But this is really more than a cost savings exercise. We're now operating somewhere between 20 to 25 percent more infrastructure capacity than we need to meet our operational support and training needs of our forces. We've simply got to do something about this.
Legislation to address this problem is being forwarded to the Congress before their recess this week. It is called the Efficient Facilities Initiative. It is legislation that will allow the Department to reduce infrastructure by closing, consolidating or realigning bases and facilities in the United States.
There is a collateral effort, not requiring legislation, that will address the excess infrastructure outside the United States. The secretary of Defense signed a memorandum yesterday to the chairman of the Joint Chiefs of Staff requesting him to direct the geographic combatant commanders to prepare overseas basing plans. Those plans will be due six months after the completion of the QDR.
The EFI effort will address all U.S. military installations. Recommendations for closure or retention will be based upon future force structure needs to meet our strategy, and will emphasize retained military value. There will be savings after the initial start-up costs from this effort. These funds can be used to better support our people modernize our forces, improve the remaining infrastructure, and start the transition to the future.

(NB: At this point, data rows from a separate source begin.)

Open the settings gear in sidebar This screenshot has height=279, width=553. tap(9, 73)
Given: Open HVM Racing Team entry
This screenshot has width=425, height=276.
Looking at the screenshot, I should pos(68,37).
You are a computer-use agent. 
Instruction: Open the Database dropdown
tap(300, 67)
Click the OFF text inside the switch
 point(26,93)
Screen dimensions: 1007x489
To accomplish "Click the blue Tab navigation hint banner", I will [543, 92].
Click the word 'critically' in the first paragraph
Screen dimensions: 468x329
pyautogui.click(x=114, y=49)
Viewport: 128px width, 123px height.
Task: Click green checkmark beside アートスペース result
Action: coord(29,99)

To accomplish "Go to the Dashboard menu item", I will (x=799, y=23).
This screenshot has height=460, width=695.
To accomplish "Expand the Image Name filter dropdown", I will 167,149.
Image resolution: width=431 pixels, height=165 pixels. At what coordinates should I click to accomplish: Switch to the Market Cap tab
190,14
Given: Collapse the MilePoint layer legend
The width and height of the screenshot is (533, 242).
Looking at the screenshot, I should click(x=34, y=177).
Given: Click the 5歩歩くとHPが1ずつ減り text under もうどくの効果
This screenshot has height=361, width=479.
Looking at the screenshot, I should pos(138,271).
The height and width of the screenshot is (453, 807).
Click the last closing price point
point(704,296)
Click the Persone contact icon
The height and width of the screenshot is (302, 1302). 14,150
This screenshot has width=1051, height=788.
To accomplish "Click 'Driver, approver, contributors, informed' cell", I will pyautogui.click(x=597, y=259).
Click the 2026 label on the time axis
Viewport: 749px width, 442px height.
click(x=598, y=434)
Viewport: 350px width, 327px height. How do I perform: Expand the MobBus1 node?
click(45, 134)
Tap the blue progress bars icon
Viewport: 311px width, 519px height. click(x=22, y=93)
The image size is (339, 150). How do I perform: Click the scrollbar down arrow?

EFI will encourage a cooperative effort between the president, the Congress, the military services, and the local communities to achieve the most effective and efficient base structure for America's armed forces for that purpose.
Let me now turn to some specifics.
After passage of the legislation for fiscal '02, the secretary will task the department to begin a comprehensive review of DoD installations, emphasizing military value. And he will make recommendations for a revised infrastructure plan to an independent EFI commission by March of 2003. The commission will review these recommendations and send its own recommendations to the president by July 2003. The president will have two weeks to accept or reject the commission's recommendations on an all-or-none basis. If rejected, the commission shall provide revised recommendations back to the president by mid-August of 2003. If the president rejects the revised recommendations the second time, the process ends.
If the president accepts the recommendations, they are forwarded to the Congress in early September 2003. Forty-five days after the president's transmittal, the recommendations become binding unless the Congress enacts a joint resolution rejecting the recommendations on an all-or-none basis. The secretary of Defense must initiate the binding recommendations within two years and complete them within six years.
I would now like to address the differences between the prior base closure legislation and the EFI. The new legislation proposes there will be nine commissioners rather than eight, to avoid tie votes. It also proposes that there be a single round rather than multiple rounds. The legislation specifies that military value shall be the primary criteria for selecting bases for closure or realignment. Prior legislation did not specify the selection criteria. The new legislation highlights the factors that the secretary should consider in his evaluation, such as combining military operations, privatization, government agency consolidation, remobilization requirements, and elimination of leased spaces. As in the past, this legislation gives localities a significant role in determining the future use of military installations in their communities.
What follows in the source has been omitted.